Là, il fréquente les séminaires de Jean Meuvret et
d'Ernest Labrousse, se
lie à Emmanuel Le Roy Ladurie,
découvre la "nouvelle histoire" des Annales qu'il contribuera, par ses traductions, ou par celles qu'il dirigea, à faire connaître très tôt au Japon.
C'est grâce à lui
et à la Société franco-japonaise d'histoire qu'il anime que de nombreux historiens français connaîtront le Japon et s'y feront connaître tels que Jacques Le Goff,
Maurice Agulhon, Denis Lombard, Michèle Perrot, Roger Chartier... Hiroyuki Ninomiya avait
une prédilection pour
Marc Bloch auquel il a consacré un très bel ouvrage (publié à Tokyo en
2005).
Mais
Hiroyuki Ninomiya n'était pas qu'un
bon connaisseur de la France et
de ses historiens.
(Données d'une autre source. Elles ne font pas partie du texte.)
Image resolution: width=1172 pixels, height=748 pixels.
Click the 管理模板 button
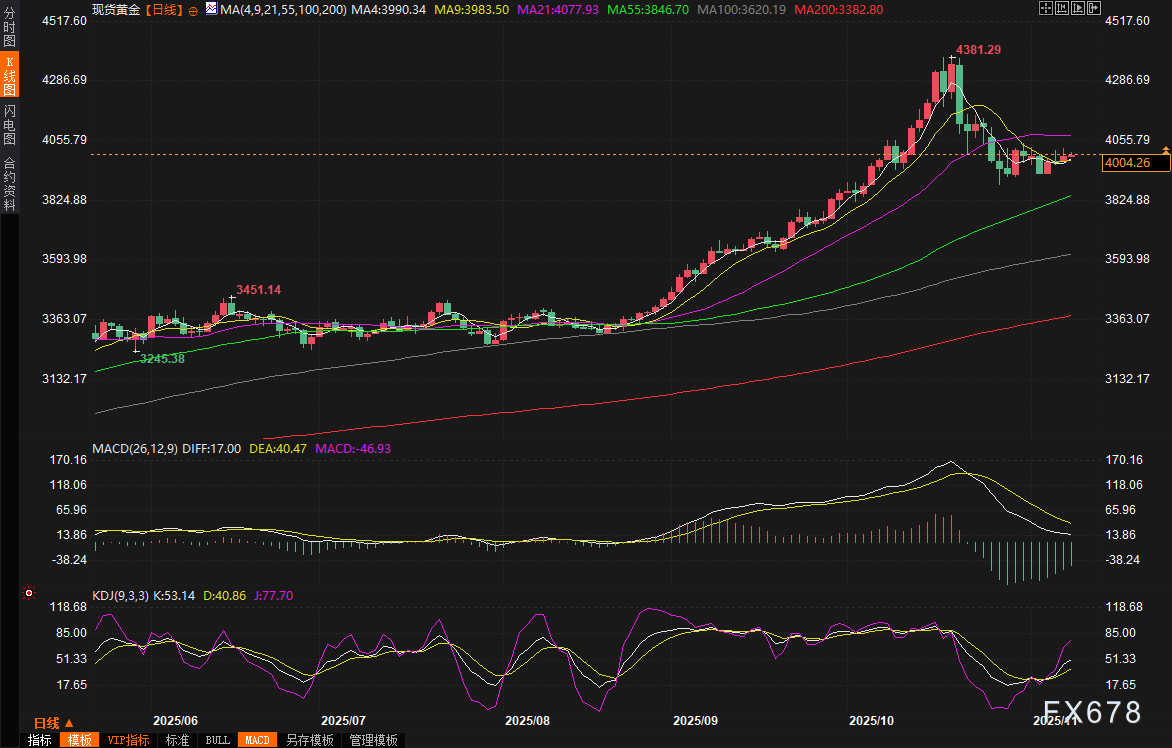pos(373,740)
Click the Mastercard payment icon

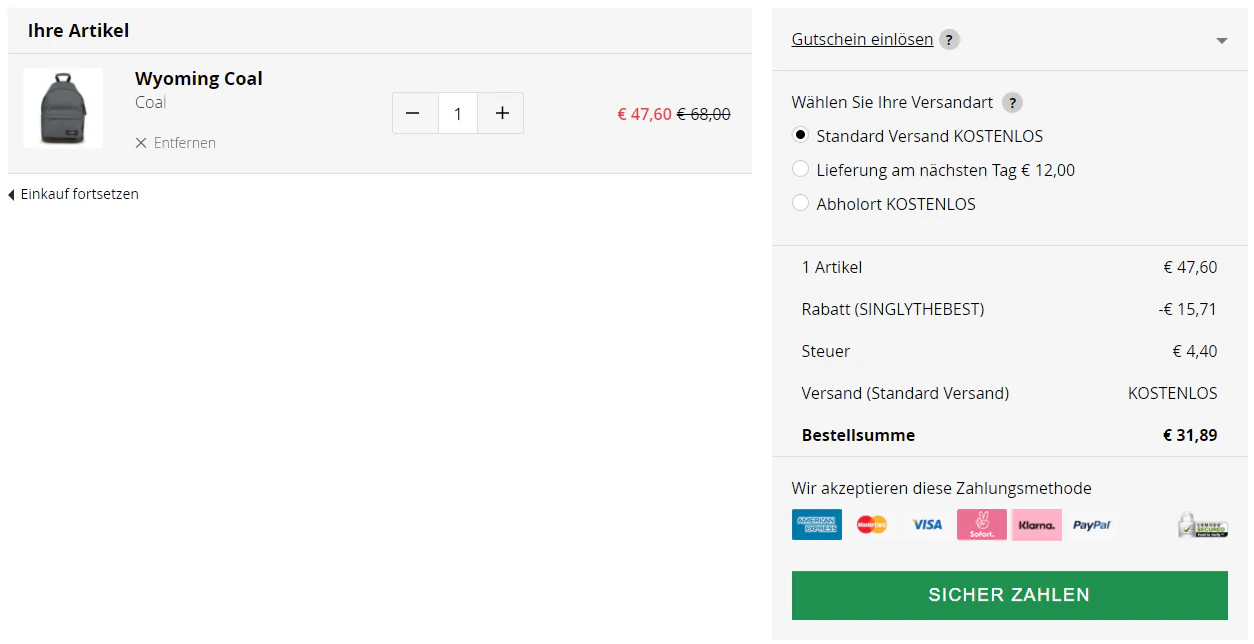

Il contribua par la profondeur
de sa réflexion épistémologique et ses nombreuses publications à aider les historiens japonais à défricher eux-mêmes de
nouveaux territoires et à
produire une nouvelle manière d'écrire l'histoire,
plus ouverte aux autres
disciplines. Yoshihiko Amino, le grand historien du Moyen Age japonais mort en 2003, lui devait beaucoup.
Avec Amino et quelques
autres, spécialistes du Japon ou
de l'Occident, il avait fondé en 1984 une revue interdisciplinaire Recherches d'histoire
sociale qui permettra
à la nouvelle histoire japonaise
de s'imposer dans le
champ des sciences sociales.
Homme fin
et cultivé, parlant un français merveilleux,
Hiroyuki Ninomiya était aussi
un de ces grands professeurs qui ont formé des générations d'historiens à l'Université des langues étrangères où il enseigna longtemps. Il n'aimait guère les honneurs et préférait la discrétion et l'ombre de la recherche aux feux de la rampe.